▸ **Aim of the exercise**
Output every record below precisely as it is written.

[Data section Boundary: Start]

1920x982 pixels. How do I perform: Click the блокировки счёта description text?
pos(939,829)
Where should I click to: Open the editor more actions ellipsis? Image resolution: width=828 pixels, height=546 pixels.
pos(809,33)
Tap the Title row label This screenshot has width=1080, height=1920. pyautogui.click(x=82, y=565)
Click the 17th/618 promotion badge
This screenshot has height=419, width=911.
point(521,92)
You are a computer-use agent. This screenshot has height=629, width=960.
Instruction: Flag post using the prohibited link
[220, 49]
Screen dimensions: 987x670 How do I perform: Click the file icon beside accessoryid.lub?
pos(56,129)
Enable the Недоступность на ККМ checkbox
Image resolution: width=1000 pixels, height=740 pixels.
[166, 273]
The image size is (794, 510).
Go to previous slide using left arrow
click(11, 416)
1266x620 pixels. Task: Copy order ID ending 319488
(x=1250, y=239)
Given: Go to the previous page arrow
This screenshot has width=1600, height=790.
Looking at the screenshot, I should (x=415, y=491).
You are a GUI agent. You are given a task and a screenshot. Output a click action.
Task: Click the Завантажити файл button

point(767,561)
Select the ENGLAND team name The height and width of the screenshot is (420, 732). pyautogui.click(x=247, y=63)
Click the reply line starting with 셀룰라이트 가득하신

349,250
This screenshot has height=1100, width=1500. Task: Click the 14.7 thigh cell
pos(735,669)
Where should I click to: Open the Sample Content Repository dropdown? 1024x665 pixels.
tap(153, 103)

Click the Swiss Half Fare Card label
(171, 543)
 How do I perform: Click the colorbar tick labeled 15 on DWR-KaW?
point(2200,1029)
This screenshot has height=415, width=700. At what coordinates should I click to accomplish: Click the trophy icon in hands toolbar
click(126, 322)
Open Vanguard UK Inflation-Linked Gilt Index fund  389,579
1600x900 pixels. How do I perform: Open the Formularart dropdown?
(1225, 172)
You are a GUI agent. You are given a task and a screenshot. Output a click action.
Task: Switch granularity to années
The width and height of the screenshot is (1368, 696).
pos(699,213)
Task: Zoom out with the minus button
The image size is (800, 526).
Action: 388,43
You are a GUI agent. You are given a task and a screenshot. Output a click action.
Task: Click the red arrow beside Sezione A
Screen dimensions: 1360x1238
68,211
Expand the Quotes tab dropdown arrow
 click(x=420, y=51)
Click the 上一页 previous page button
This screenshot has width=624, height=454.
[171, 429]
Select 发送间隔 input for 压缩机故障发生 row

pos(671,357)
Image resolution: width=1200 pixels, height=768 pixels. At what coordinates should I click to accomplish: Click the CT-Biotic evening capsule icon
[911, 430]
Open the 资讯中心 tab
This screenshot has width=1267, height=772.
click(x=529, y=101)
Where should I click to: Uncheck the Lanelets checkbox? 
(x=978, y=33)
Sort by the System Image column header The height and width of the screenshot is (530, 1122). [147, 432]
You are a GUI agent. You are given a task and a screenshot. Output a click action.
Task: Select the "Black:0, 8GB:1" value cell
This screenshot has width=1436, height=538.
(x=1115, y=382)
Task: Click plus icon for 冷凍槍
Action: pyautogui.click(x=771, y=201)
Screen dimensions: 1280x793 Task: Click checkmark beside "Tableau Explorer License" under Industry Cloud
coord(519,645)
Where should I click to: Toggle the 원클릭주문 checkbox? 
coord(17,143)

[Data section Boundary: End]

▸ **Solution to this problem**
1920x982 pixels. How do I perform: Click the блокировки счёта description text?
pos(939,829)
Where should I click to: Open the editor more actions ellipsis? Image resolution: width=828 pixels, height=546 pixels.
pos(809,33)
Tap the Title row label This screenshot has width=1080, height=1920. pyautogui.click(x=82, y=565)
Click the 17th/618 promotion badge
This screenshot has height=419, width=911.
point(521,92)
You are a computer-use agent. This screenshot has height=629, width=960.
Instruction: Flag post using the prohibited link
[220, 49]
Screen dimensions: 987x670 How do I perform: Click the file icon beside accessoryid.lub?
pos(56,129)
Enable the Недоступность на ККМ checkbox
Image resolution: width=1000 pixels, height=740 pixels.
[166, 273]
The image size is (794, 510).
Go to previous slide using left arrow
click(11, 416)
1266x620 pixels. Task: Copy order ID ending 319488
(x=1250, y=239)
Given: Go to the previous page arrow
This screenshot has width=1600, height=790.
Looking at the screenshot, I should (x=415, y=491).
You are a GUI agent. You are given a task and a screenshot. Output a click action.
Task: Click the Завантажити файл button

point(767,561)
Select the ENGLAND team name The height and width of the screenshot is (420, 732). pyautogui.click(x=247, y=63)
Click the reply line starting with 셀룰라이트 가득하신

349,250
This screenshot has height=1100, width=1500. Task: Click the 14.7 thigh cell
pos(735,669)
Where should I click to: Open the Sample Content Repository dropdown? 1024x665 pixels.
tap(153, 103)

Click the Swiss Half Fare Card label
(171, 543)
 How do I perform: Click the colorbar tick labeled 15 on DWR-KaW?
point(2200,1029)
This screenshot has height=415, width=700. At what coordinates should I click to accomplish: Click the trophy icon in hands toolbar
click(126, 322)
Open Vanguard UK Inflation-Linked Gilt Index fund  389,579
1600x900 pixels. How do I perform: Open the Formularart dropdown?
(1225, 172)
You are a GUI agent. You are given a task and a screenshot. Output a click action.
Task: Switch granularity to années
The width and height of the screenshot is (1368, 696).
pos(699,213)
Task: Zoom out with the minus button
The image size is (800, 526).
Action: 388,43
You are a GUI agent. You are given a task and a screenshot. Output a click action.
Task: Click the red arrow beside Sezione A
Screen dimensions: 1360x1238
68,211
Expand the Quotes tab dropdown arrow
 click(x=420, y=51)
Click the 上一页 previous page button
This screenshot has width=624, height=454.
[171, 429]
Select 发送间隔 input for 压缩机故障发生 row

pos(671,357)
Image resolution: width=1200 pixels, height=768 pixels. At what coordinates should I click to accomplish: Click the CT-Biotic evening capsule icon
[911, 430]
Open the 资讯中心 tab
This screenshot has width=1267, height=772.
click(x=529, y=101)
Where should I click to: Uncheck the Lanelets checkbox? 
(x=978, y=33)
Sort by the System Image column header The height and width of the screenshot is (530, 1122). [147, 432]
You are a GUI agent. You are given a task and a screenshot. Output a click action.
Task: Select the "Black:0, 8GB:1" value cell
This screenshot has width=1436, height=538.
(x=1115, y=382)
Task: Click plus icon for 冷凍槍
Action: pyautogui.click(x=771, y=201)
Screen dimensions: 1280x793 Task: Click checkmark beside "Tableau Explorer License" under Industry Cloud
coord(519,645)
Where should I click to: Toggle the 원클릭주문 checkbox? 
coord(17,143)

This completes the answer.